The chart below shows some of Apple’s financial metrics along with labels for when the recent iPhones were released. As you can see, the levered free cash flow divided by marginal costs decreased since right after the iPhone 6s was released. That’s a bad sign. The forward twelve month dividend adjusted earnings yield, trailing dividend adjusted twelve month earnings yield, and average dividend adjusted earnings yield have also declined. The stock price has rallied partially because of hope that the recurring revenue from the services business will stabilize earnings. However, Apple still needs to sell iPhones to have people buy services on them. Regardless of services revenues, the stock will still live and die by iPhone X sales results.

Fed Maintains Rates

As expected, the Fed kept rates the same at the January FOMC meeting. It was Yellen’s last one, so the odds of a surprise were long despite the excessive stock valuations. Many analysts and commentators thought this was a hawkish statement even though there was no rate hike.

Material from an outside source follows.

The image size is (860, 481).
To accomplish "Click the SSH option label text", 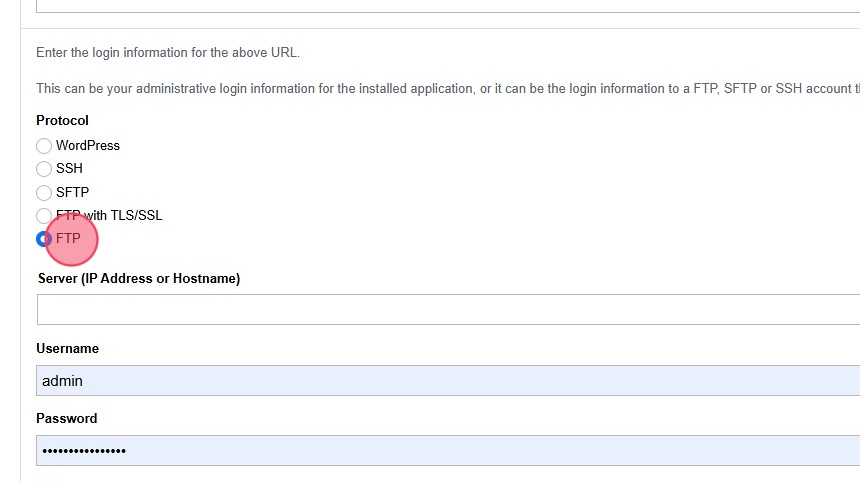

Before I review the meaning of the statement, let’s review the meeting’s effect on asset prices. The S&P 500 sold off 1.5 hours before the meeting; it rallied after the statement was released to close up 0.05%. There was bias to the upside in stocks on Wednesday because they sold off the prior two days. January ended being the best month for stocks since March 2016.

The 10 year bond yield spiked into the meeting and then collapsed about 5 basis points afterwards. It closed at 2.7050%. The 2 year bond yield barely moved, closing at 2.1406%. This means the difference between the 10 year and 2 year is 56.44 basis points. The hawkishness was felt in the Fed funds futures as the chance of a rate hike in March increased by 9.4% to 80.3%. The number of rate hikes in 2018 barely moved as the market shows there’s a 60.1% chance of at least 3 rate hikes.

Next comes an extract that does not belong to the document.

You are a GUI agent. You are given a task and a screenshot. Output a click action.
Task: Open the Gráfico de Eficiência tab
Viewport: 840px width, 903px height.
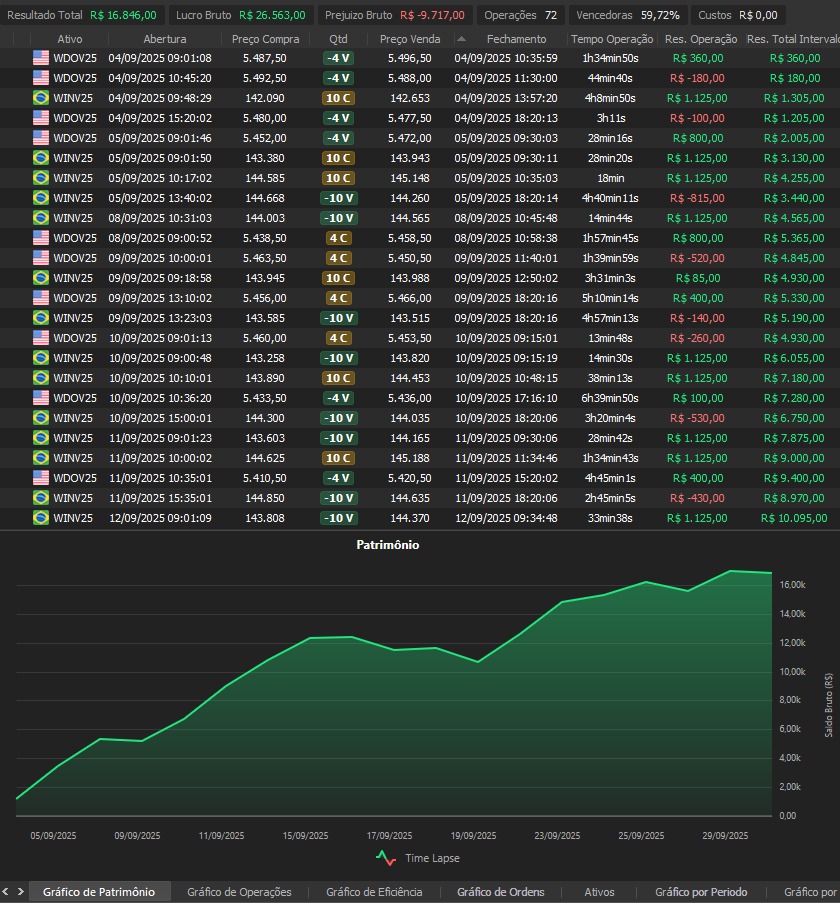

Looking at the wording of the statement, the Fed eliminated the point about the hurricane related economic fluctuations. This change is simply about updating the situation, so it’s neutral. The household spending language was changed from “expanding at a moderate rate” to “solid.” That’s hawkish because it means the Fed has more confidence in the economy. Secondly, the fixed business investment went from “picking up in recent quarters” to “solid.” This is a moderately hawkish change. The unemployment rate went from “declining further” to “staying low.” It’s interesting to see a statement 2 days before the monthly labor report. Once the unemployment rate goes up year over year, stocks must be sold.

The Fed said “inflation continued to run below 2%, but market based measures of inflation compensation have increased in recent months.” The Fed is referring to the breakeven inflation rate. The 10 year breakeven inflation rate has been in a strong uptrend. On Tuesday, it hit 2.10% which is the highest point since September 2014. I’m still not worried about inflation, but the Fed mentioning it is a hawkish move. If inflation accelerates between now and the March Fed meeting, the Fed will say it’s concerning which will imply 4 or more rate hikes. That could send down risk assets. We’re still far away from that occurring. I’d guess the breakeven inflation rate would need to increase 20-30 more basis points for the Fed to raise rates 4 times.

The final change in the statement is the Fed went from saying “inflation is expected to remain somewhat below 2% in the near term” to saying “it will move up this year.” This isn’t surprising to me because I expect inflation to move up. Most investors and economists expect inflation to move up. The reason this seemingly innocuous point is such a big deal is because the forward guidance has become hawkish. We haven’t seen any hawkish rate hikes in this cycle. March might be the first one. That could cause a sharp flattening in the yield curve. This meeting was a prequel to the first hawkish policy in over a decade.